WHAT YOU ARE ASKED TO DO :: What you return must match the records word for word.

DATA FOR REVIEW ::
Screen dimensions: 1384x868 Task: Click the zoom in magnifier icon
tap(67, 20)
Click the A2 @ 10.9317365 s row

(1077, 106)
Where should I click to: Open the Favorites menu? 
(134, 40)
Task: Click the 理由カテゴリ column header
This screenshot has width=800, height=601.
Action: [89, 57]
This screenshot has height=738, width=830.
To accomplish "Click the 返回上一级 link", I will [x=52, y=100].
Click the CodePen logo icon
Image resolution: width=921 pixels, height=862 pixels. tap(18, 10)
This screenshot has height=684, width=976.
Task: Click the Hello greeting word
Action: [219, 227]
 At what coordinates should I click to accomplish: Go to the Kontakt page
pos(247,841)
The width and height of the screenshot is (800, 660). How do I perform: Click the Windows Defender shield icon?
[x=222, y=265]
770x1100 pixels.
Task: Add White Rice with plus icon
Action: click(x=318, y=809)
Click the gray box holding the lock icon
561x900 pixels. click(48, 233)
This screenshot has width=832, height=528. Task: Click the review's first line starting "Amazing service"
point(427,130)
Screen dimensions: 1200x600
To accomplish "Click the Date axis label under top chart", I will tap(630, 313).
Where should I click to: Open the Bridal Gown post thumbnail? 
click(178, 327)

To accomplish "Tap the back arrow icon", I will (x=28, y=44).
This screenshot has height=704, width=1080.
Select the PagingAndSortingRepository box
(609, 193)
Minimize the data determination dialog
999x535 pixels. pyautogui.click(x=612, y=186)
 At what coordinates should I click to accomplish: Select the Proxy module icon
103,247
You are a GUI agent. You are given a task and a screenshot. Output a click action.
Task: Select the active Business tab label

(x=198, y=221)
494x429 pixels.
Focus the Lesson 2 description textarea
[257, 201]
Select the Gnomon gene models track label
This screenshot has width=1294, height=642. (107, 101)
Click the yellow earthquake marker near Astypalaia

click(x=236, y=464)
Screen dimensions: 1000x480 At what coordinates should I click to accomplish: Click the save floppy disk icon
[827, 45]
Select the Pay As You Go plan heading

SOLVED EXERCISE ::
Screen dimensions: 1384x868 Task: Click the zoom in magnifier icon
tap(67, 20)
Click the A2 @ 10.9317365 s row

(1077, 106)
Where should I click to: Open the Favorites menu? 
(134, 40)
Task: Click the 理由カテゴリ column header
This screenshot has width=800, height=601.
Action: [89, 57]
This screenshot has height=738, width=830.
To accomplish "Click the 返回上一级 link", I will [x=52, y=100].
Click the CodePen logo icon
Image resolution: width=921 pixels, height=862 pixels. tap(18, 10)
This screenshot has height=684, width=976.
Task: Click the Hello greeting word
Action: [219, 227]
 At what coordinates should I click to accomplish: Go to the Kontakt page
pos(247,841)
The width and height of the screenshot is (800, 660). How do I perform: Click the Windows Defender shield icon?
[x=222, y=265]
770x1100 pixels.
Task: Add White Rice with plus icon
Action: click(x=318, y=809)
Click the gray box holding the lock icon
561x900 pixels. click(48, 233)
This screenshot has width=832, height=528. Task: Click the review's first line starting "Amazing service"
point(427,130)
Screen dimensions: 1200x600
To accomplish "Click the Date axis label under top chart", I will tap(630, 313).
Where should I click to: Open the Bridal Gown post thumbnail? 
click(178, 327)

To accomplish "Tap the back arrow icon", I will (x=28, y=44).
This screenshot has height=704, width=1080.
Select the PagingAndSortingRepository box
(609, 193)
Minimize the data determination dialog
999x535 pixels. pyautogui.click(x=612, y=186)
 At what coordinates should I click to accomplish: Select the Proxy module icon
103,247
You are a GUI agent. You are given a task and a screenshot. Output a click action.
Task: Select the active Business tab label

(x=198, y=221)
494x429 pixels.
Focus the Lesson 2 description textarea
[257, 201]
Select the Gnomon gene models track label
This screenshot has width=1294, height=642. (107, 101)
Click the yellow earthquake marker near Astypalaia

click(x=236, y=464)
Screen dimensions: 1000x480 At what coordinates should I click to accomplish: Click the save floppy disk icon
[827, 45]
Select the Pay As You Go plan heading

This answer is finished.